It is equivalent to simply a binary erasure channel with erasure probability 0.1, whose capacity is 1-0.1 = 0.9.

aa should re-learn information theory and stochastic process

First of all I don't think it has anything to do with the capacity of BSC. Note that h(0.1) = 0.46 and that means 1 - h(0.1) is roughly 0.5. If the packet error rate is 10% then BER is in the order of 0.1 / N where N is the length of the packet in bits. For that, the capacity of BSC is almost 1.

In any case, in the non-ergodic case I believe the throughput is less than 0.9.

Assume you want to send packets p_1, p_2, ..., p_k and each one takes N_1, N_2, ..., N_k time slots. Then, define the k-Packet Throughput (I made it up) as follows

k-packet Throughput = (k / (N_1 + N_2 + ... + N_k)).

Note that this throughput is a random variable. We can define the throughput based on this as the expected value of k-packet Throughput with respect to random variables N_1 , N_2, ...

E[k-packet throughput] = E[ k / (N_1 + N_2 + ... +N_k)] < k / (E[N_1] + E[N_2] + .. .+ E[N_k]) = 1 / E[N_1] = 0.9.

This comes from Jensen's inequality.
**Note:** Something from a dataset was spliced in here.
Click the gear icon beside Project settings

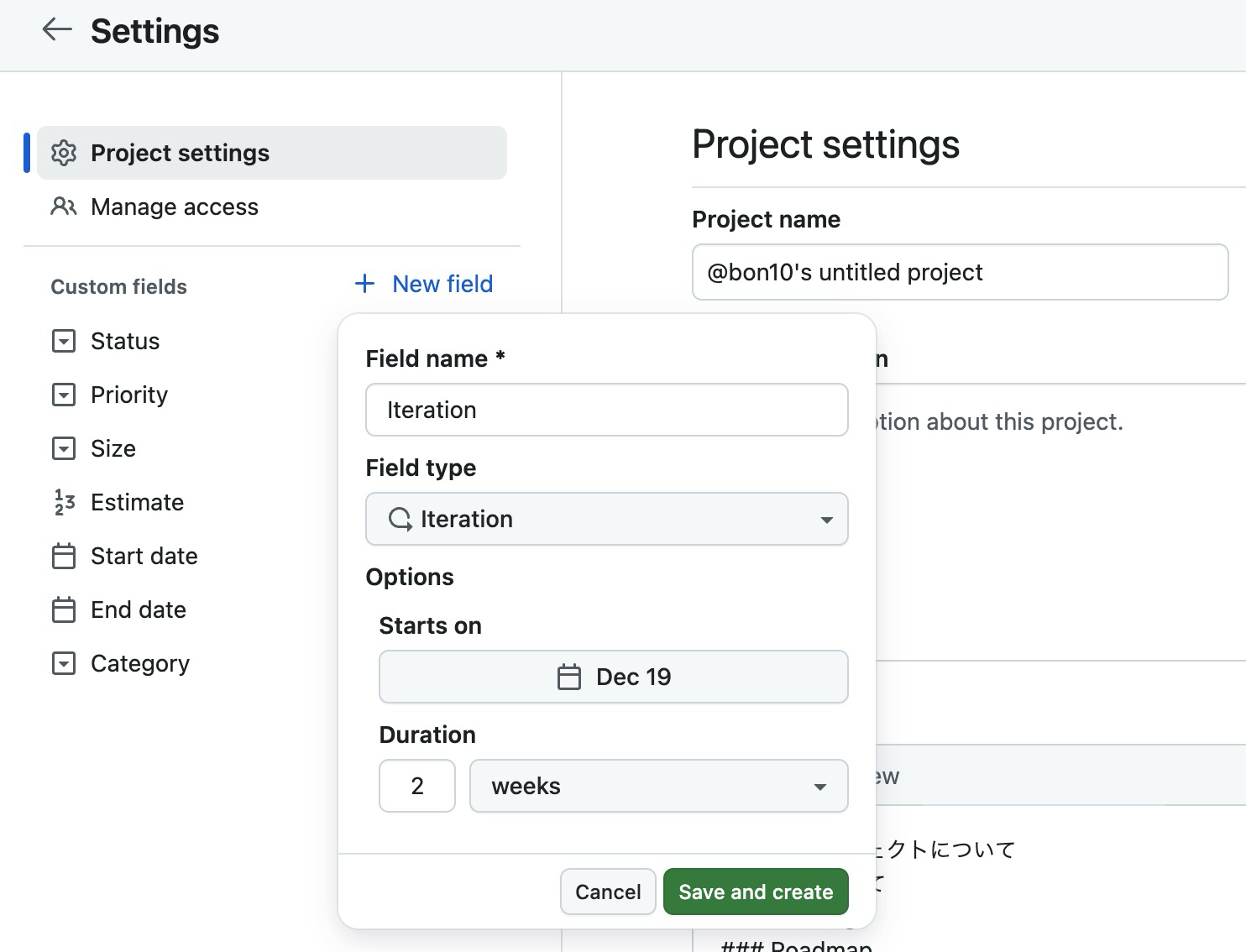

However, for large k --> 8' from the law of large numbers we have N_1 + N_2 + ... + N_k -> k E[N] = 1 / 0.9 * k.

This suggests that k-packet throughput is a random variable which converges to its mean for large k, but for a finite k, its average is less than 0.9

All in all, I would have answered the question the way you did. In the long run, out of N transmissions you have 0.9 received and therefore the throughput should be 0.9

Model the problem based on the average number of transmissions it takes to deliver a packet. Let N be the number of transmissions. Then:

Pr[N=1] = 0.9

Pr[N=2] = 0.1*0.9

Pr[N=3] = 0.1*0.1*0.9

...

and so on. The expected number of transmissions per packet is:

E[N] = Sum{ k*Pr[N=k] }

= 1*Pr[N=1] + 2*Pr[N=2] + 3*Pr[N=3] + ...

where the summation index k goes from 1 to infinity.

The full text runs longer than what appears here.